• PASSAGE FOR REVIEW:
It’s not a bad thing when your children fight. The conflict is an opportunity for them to learn how to resolve it. Without guidance, kids would be pretty darn terrible at conflict resolution. Thankfully, they have you to establish the rules.

  1. Establish the fair fight guidelines.

These are the rules that make sense for your family. Some ideas to get you started include:

  • No name calling
  • Say “I’m sorry”
  • Don’t attack someone’s character
  • Use “I” statements instead of “You” statements
  • Be specific (“My brother hates me” is too vague, but “I don’t like it when my brother pulls my hair” is specific)
  1. Get on the same page with your spouse, partner or co-parent.

This is vital. If you’re not a fortified discipline and conflict resolution team, your kids will play you like a fiddle. If you and your partner have differing views regarding discipline, work them out together and establish the game plan before talking to your kids.

After hearing both sides, tell the kids something like “Mom and Dad are going to talk about the appropriate punishment.” This gives everyone time to calm down and ensures you’re on the same page when you reconvene.

  1. Get the kids in separate rooms before you bring them together.

This is a great way to help them relax and get their uninterrupted side of the story.

  1. Punish fairly.

Try to put yourself in your child’s shoes and work to understand where they’re coming from. A big part of punishing fairly is being as calm and patient as you can. Instead of seeing this as a nuisance that’s eating away at your day, remind yourself that there’s great value in this life lesson.

  1. Model the fair fight rules.

You’re human, just like your kids. You’ll have conflicts of your own to work through, and when you do, you can show your kids how this resolution thing is done.

Kids learn about relationships from their parents. Helping them figure out conflict resolution early in life puts them way ahead of the game, and it sets them up for success in their future marriage and family.

• DATA EXTRACT:
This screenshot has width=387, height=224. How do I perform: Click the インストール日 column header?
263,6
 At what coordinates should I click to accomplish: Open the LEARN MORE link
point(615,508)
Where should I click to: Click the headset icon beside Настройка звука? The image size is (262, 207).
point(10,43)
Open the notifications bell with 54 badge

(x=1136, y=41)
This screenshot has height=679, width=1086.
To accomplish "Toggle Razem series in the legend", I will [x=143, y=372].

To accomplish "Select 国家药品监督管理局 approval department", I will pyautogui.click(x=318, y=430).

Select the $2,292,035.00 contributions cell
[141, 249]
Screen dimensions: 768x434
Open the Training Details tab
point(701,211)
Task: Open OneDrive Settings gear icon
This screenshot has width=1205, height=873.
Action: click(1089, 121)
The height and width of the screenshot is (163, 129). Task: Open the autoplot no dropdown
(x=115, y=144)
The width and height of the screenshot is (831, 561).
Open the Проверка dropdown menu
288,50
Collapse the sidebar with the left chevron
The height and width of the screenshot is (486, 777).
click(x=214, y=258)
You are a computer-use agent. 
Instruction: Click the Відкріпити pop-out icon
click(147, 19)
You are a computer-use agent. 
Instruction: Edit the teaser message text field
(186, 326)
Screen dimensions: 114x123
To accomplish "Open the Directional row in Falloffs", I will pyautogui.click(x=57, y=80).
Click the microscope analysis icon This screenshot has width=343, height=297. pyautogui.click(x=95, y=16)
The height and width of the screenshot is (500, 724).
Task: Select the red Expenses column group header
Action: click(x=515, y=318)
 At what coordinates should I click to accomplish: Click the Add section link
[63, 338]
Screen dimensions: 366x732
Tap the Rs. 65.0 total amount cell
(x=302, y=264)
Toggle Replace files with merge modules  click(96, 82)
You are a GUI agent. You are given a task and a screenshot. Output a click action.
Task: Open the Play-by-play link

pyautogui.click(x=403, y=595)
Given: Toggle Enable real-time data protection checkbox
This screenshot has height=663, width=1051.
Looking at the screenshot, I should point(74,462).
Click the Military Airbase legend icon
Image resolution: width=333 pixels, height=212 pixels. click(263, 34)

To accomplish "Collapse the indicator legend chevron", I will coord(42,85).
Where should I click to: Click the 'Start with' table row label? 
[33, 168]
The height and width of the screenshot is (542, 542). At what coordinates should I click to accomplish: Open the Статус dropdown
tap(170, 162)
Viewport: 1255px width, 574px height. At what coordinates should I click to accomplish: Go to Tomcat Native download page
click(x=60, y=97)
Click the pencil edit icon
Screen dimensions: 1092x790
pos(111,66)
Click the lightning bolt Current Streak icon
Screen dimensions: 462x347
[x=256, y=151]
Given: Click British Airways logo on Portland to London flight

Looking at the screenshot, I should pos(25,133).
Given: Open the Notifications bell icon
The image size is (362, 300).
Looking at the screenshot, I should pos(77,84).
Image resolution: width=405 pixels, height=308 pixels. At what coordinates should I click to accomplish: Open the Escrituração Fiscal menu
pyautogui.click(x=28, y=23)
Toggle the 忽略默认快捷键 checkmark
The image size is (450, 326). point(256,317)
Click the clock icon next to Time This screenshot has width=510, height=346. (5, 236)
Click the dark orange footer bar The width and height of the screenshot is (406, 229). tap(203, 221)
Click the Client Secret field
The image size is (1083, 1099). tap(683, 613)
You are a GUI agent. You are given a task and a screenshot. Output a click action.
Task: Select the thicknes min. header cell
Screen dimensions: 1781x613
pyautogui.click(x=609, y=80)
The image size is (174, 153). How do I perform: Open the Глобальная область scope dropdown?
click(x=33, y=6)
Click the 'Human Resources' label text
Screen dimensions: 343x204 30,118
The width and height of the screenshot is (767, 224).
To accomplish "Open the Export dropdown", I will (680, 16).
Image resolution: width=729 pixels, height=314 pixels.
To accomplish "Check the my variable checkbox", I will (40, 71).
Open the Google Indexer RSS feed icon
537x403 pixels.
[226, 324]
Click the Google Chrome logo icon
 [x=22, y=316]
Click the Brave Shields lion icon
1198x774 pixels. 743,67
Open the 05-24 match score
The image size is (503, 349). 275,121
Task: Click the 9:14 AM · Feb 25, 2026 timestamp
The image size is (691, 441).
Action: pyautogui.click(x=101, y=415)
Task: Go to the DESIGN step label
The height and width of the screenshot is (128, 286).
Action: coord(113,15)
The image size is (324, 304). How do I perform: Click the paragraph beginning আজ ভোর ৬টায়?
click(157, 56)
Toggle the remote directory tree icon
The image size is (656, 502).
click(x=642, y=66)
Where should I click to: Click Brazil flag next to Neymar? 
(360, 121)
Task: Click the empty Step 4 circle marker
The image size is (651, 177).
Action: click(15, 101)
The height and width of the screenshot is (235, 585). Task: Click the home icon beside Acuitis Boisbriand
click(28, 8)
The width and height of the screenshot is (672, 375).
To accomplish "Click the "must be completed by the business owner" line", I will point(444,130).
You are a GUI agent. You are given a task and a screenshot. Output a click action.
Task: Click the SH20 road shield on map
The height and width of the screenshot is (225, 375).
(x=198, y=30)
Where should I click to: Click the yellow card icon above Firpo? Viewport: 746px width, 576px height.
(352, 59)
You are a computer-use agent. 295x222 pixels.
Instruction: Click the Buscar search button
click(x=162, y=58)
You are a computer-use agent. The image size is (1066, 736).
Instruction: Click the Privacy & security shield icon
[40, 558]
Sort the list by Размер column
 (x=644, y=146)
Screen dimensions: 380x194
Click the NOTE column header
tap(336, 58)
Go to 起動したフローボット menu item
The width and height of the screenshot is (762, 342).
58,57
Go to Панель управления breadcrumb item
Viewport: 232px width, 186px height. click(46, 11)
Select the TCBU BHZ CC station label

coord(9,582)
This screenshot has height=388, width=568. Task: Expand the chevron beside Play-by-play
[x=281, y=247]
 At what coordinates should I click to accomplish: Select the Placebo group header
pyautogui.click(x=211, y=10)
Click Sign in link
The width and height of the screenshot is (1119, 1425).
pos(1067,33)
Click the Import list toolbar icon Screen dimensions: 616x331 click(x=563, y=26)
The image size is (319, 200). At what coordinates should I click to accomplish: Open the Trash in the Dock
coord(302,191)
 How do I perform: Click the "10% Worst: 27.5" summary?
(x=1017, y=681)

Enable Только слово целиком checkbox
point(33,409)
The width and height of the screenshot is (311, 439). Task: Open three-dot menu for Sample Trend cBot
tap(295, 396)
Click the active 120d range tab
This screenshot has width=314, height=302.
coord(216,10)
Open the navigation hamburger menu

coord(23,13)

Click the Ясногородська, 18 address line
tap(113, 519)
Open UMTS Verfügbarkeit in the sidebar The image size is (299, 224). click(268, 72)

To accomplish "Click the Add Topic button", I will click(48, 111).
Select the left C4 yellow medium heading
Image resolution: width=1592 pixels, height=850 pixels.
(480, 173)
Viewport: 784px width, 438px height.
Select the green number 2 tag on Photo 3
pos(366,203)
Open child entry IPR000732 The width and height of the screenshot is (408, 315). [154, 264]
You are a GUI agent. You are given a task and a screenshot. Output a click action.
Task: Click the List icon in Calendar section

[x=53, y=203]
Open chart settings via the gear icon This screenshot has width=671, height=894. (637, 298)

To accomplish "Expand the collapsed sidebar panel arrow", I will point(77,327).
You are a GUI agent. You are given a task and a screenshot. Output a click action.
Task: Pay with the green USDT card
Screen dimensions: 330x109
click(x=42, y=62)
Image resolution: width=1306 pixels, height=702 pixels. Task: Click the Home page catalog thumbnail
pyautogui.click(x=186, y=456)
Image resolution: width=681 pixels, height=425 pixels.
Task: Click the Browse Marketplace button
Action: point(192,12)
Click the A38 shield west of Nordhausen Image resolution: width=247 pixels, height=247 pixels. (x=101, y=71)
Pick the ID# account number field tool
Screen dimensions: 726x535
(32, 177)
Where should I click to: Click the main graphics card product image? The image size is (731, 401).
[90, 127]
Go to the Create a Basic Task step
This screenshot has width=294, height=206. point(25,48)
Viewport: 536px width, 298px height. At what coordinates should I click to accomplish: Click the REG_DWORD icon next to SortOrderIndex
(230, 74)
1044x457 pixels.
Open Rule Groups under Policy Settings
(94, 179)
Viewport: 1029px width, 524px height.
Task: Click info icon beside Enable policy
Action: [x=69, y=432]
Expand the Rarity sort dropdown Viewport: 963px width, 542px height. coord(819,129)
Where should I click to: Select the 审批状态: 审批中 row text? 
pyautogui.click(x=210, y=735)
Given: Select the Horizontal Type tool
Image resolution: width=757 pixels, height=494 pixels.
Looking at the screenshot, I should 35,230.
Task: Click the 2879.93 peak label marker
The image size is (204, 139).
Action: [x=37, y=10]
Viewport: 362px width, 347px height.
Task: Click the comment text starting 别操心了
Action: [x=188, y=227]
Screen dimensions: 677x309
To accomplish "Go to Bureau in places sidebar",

• TASKS TO COMPLETE:
1/ According to the article on children's fights, where should the kids be put before a parent brings them together?
2/ Repeat everything in the article on children's fights from "1. Model the" down to "marriage and family.".
The records aren't needed for this work.

• EXPECTED RESULTS:
1/ In separate rooms.

2/
1. Model the fair fight rules.

You’re human, just like your kids. You’ll have conflicts of your own to work through, and when you do, you can show your kids how this resolution thing is done.

Kids learn about relationships from their parents. Helping them figure out conflict resolution early in life puts them way ahead of the game, and it sets them up for success in their future marriage and family.